I am awake. I should not be awake, but I am in a self-questioning mode right now and it woke me up with a feeling of worry and regret in my gut. Not about the apartment, I am okay with that (I think), but rather issues of definitions and classifications. I am a firm believer in the power of language to rectify uncertainty.
I walked in to school yesterday. It took forty-five minutes and was awesome. It was a beautiful day and my t-shirt and jeans were appropriate. I watched many Westmounters out walking their dogs, saw a bunch of policeman guarding the flowers outside Dawson, and got to school feeling pretty pleased with myself.
I skipped a class because in a very fortuitous event, I ran into an old friend from CEGEP, Lorne, as I was walking by the metro. He was killing time between a dentist’s appointment and his scheduled tattoo getting session and we went out for coffee for a little more than an hour and shot the shit. It was great to see him more than once over a summer.
But class was on Proust, and as my current MSN display name indicates, Proust is god, so I ended up going to the later session of my class and, despite my sincere remonstrations of myself to not be as obtrusive in class as usual, I still was the only person other than Bryan to talk more than once. I love Proust. I am hoping he can put me back to sleep after this with his long-winded narrative.
Lisa’s mother made fried chicken and corn on the cob for dinner. Yum. I managed to convince her to drive me home and was sent with a week’s worth of cucumbers, tomatoes and apples. The glass of wine from dinner was starting to put me to sleep and I don’t think I lasted very long before passing out. I woke up around 10:30 to get into bed.
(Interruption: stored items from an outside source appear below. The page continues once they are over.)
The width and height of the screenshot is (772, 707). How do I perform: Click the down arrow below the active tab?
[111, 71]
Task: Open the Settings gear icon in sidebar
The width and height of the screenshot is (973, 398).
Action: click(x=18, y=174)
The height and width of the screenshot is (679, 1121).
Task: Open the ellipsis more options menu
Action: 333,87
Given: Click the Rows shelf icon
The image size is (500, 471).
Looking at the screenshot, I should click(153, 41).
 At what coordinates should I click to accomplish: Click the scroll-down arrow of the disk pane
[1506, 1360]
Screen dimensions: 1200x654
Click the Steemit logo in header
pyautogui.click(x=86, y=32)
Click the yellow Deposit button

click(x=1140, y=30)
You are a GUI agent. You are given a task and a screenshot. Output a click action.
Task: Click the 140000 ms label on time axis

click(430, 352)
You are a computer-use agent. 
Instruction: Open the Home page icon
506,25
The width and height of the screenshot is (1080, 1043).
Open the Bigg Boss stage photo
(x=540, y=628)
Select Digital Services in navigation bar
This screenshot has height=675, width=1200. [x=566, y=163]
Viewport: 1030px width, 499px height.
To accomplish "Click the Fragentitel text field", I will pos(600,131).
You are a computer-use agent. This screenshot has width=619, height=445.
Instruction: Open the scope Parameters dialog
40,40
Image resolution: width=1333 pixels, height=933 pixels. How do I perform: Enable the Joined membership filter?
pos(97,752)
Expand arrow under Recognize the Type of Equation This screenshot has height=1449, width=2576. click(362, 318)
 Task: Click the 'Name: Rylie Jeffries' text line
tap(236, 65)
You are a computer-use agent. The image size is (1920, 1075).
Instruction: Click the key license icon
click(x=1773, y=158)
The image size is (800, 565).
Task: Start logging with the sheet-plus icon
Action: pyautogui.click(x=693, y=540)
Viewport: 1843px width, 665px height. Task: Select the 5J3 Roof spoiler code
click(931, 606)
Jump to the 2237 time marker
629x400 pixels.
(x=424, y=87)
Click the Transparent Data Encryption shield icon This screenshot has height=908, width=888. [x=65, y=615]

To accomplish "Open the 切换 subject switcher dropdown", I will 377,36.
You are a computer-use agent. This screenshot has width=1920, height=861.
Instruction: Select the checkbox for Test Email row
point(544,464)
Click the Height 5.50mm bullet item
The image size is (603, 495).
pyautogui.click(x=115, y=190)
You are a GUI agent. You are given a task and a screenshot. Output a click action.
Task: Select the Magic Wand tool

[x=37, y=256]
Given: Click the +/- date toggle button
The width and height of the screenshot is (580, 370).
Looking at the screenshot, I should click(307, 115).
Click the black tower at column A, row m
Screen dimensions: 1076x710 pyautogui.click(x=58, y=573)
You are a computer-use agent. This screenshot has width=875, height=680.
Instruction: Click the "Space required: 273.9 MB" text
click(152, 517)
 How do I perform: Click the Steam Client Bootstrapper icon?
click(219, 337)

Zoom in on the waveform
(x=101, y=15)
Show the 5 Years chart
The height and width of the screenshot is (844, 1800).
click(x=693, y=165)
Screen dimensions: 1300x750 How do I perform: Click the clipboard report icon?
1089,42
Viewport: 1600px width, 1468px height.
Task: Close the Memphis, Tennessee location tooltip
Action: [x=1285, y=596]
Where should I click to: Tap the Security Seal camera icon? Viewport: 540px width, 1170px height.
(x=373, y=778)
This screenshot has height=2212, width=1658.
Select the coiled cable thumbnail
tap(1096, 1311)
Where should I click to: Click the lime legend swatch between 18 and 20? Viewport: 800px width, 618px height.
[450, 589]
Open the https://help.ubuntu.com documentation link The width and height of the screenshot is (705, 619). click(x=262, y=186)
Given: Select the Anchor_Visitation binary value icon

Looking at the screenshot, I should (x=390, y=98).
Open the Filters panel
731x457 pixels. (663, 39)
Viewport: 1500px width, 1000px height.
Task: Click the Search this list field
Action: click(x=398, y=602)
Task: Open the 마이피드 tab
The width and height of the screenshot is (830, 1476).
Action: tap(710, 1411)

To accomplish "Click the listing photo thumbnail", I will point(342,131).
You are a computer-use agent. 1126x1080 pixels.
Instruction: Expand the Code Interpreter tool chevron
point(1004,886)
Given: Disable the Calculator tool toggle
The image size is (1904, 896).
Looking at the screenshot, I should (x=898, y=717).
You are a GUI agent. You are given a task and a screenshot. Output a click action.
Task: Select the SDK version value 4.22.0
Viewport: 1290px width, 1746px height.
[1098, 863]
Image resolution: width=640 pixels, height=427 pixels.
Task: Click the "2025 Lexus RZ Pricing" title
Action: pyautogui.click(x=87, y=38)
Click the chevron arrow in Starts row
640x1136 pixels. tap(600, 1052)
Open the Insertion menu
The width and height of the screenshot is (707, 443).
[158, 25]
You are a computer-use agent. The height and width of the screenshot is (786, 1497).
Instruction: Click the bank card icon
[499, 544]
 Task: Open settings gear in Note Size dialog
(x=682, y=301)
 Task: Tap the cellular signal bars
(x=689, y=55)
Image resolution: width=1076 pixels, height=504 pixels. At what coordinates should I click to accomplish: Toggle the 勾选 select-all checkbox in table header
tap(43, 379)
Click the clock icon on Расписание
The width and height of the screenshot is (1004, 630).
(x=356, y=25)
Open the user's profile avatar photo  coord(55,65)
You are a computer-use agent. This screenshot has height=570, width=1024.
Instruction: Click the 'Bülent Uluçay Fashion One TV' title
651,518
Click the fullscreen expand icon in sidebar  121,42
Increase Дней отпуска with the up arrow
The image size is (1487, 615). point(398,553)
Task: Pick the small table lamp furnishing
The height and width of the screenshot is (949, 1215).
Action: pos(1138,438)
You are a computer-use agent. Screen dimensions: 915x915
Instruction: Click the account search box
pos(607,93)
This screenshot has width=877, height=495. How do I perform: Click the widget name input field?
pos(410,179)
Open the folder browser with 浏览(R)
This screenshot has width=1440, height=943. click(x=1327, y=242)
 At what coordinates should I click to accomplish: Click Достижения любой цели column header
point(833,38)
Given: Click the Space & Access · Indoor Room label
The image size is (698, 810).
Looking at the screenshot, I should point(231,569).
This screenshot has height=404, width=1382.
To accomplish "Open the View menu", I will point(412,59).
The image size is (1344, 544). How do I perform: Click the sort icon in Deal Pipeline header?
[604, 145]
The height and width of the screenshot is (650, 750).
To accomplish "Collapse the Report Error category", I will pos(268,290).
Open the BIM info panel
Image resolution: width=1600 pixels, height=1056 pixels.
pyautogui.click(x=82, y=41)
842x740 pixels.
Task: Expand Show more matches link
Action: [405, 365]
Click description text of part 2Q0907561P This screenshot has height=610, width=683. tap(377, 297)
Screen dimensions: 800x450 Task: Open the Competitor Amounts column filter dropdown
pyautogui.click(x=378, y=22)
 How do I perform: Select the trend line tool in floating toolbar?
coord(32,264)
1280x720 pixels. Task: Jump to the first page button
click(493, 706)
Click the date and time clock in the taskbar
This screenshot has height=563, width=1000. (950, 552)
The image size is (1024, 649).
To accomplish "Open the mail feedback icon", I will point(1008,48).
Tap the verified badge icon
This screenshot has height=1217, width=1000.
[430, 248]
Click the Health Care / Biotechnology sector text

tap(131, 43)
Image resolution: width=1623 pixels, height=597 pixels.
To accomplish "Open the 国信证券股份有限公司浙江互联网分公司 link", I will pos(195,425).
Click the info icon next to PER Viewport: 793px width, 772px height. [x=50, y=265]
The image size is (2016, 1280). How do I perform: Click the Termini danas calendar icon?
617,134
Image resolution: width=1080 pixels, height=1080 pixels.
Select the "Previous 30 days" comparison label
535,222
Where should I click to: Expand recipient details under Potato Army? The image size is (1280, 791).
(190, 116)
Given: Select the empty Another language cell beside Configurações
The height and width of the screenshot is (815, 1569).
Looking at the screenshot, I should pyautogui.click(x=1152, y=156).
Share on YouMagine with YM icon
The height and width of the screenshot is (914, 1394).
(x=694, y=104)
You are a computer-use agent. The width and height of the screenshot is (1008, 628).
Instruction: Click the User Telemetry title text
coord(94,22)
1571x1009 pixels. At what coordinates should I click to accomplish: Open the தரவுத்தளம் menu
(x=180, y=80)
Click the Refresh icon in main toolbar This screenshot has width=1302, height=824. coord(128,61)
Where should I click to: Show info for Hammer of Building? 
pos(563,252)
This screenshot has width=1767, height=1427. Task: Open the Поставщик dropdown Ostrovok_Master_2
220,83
A couple of times the same snippet of conversation came up yesterday. It is related to my status as ultimate disclosure girl in a periphery way (as an aside, I am thinking of retitling this blog “ultimate disclosure girl: an epic adventure” any thoughts?). I hate lying. I embellish stories a lot, but no longer consider that the same as lying but rather a love of narrative getting the better of me. Outright lying and concealing of the truth bothers me. I purposefully craft scenarios to permit me a way out. I am doing this right now with my ex who suddenly showed up on MSN on Saturday and wants to go out for breakfast soon to catch up. I am avoiding truly updating him on my current status and doing so with tons of loopholes. When these loopholes close, I am going to be one unhappy person because I do want to stay in contact with him, but have no idea how. Six and a half years is a very long time to say good-bye to. Who am I if I deny the experience of those six and a half years? That is my entire adult life that I am reneging. I just can’t bring myself to do it, though holding on is bound to cause me considerable suffering. I guess I am a masochist at heart. In the words of a Silverchair song we used to listen to in Veronica’s basement incessantly but could never completely understand: “abuse me more…I like it.”